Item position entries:
----
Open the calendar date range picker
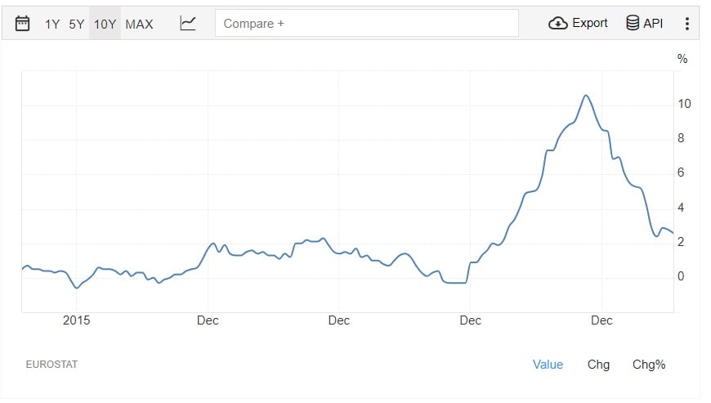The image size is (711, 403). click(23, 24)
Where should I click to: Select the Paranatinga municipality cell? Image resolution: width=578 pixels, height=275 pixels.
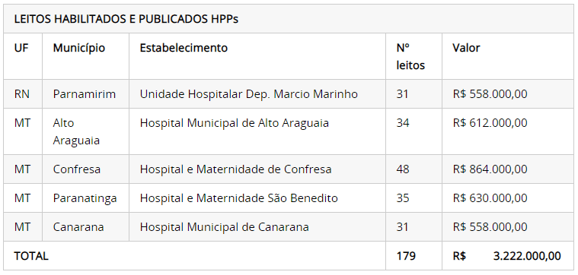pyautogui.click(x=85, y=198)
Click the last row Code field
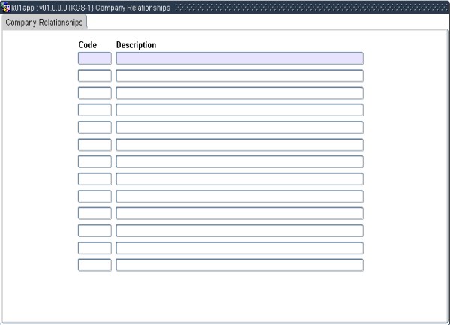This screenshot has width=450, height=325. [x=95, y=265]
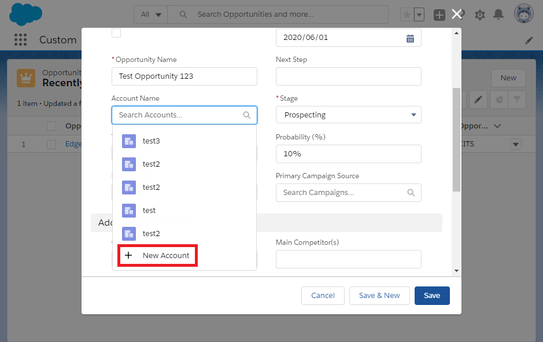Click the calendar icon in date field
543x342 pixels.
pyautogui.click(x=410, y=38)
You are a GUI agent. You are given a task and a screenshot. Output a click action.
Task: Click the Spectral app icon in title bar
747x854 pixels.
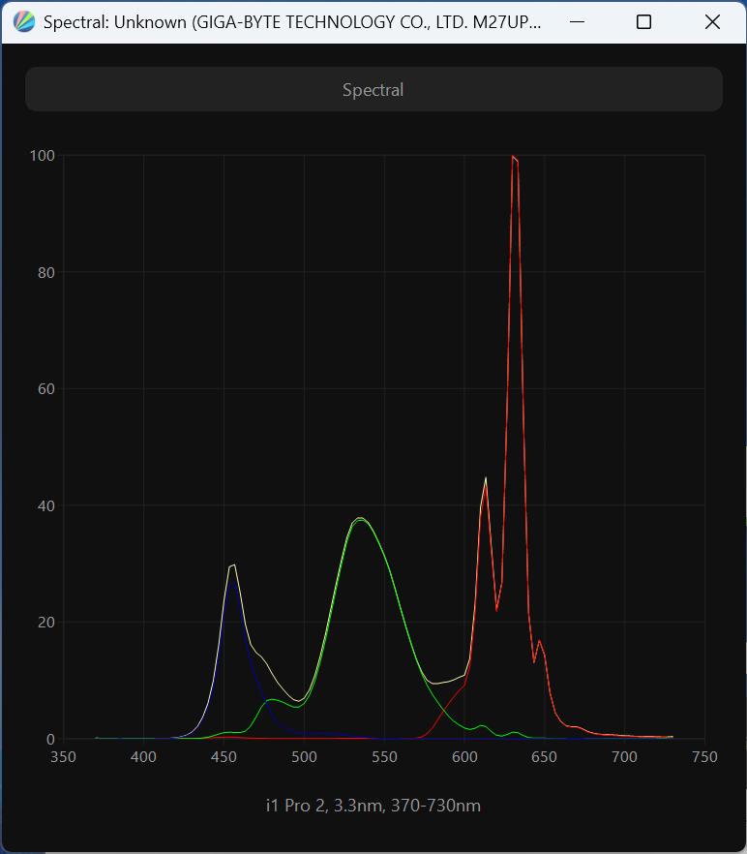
----
Reproduce the lines above word for word, beginning with the line that contains "Where should I" and ending with the last line of the entries, both included. Leave the pictures out of your answer.

Where should I click to: Select the Paranatinga municipality cell? Image resolution: width=578 pixels, height=275 pixels.
pyautogui.click(x=85, y=198)
Click the last row Code field
This screenshot has width=450, height=325. [x=95, y=265]
Click the calendar icon in date field
543x342 pixels.
pyautogui.click(x=410, y=38)
You are a GUI agent. You are given a task and a screenshot. Output a click action.
Task: Click the Spectral app icon in title bar
747x854 pixels.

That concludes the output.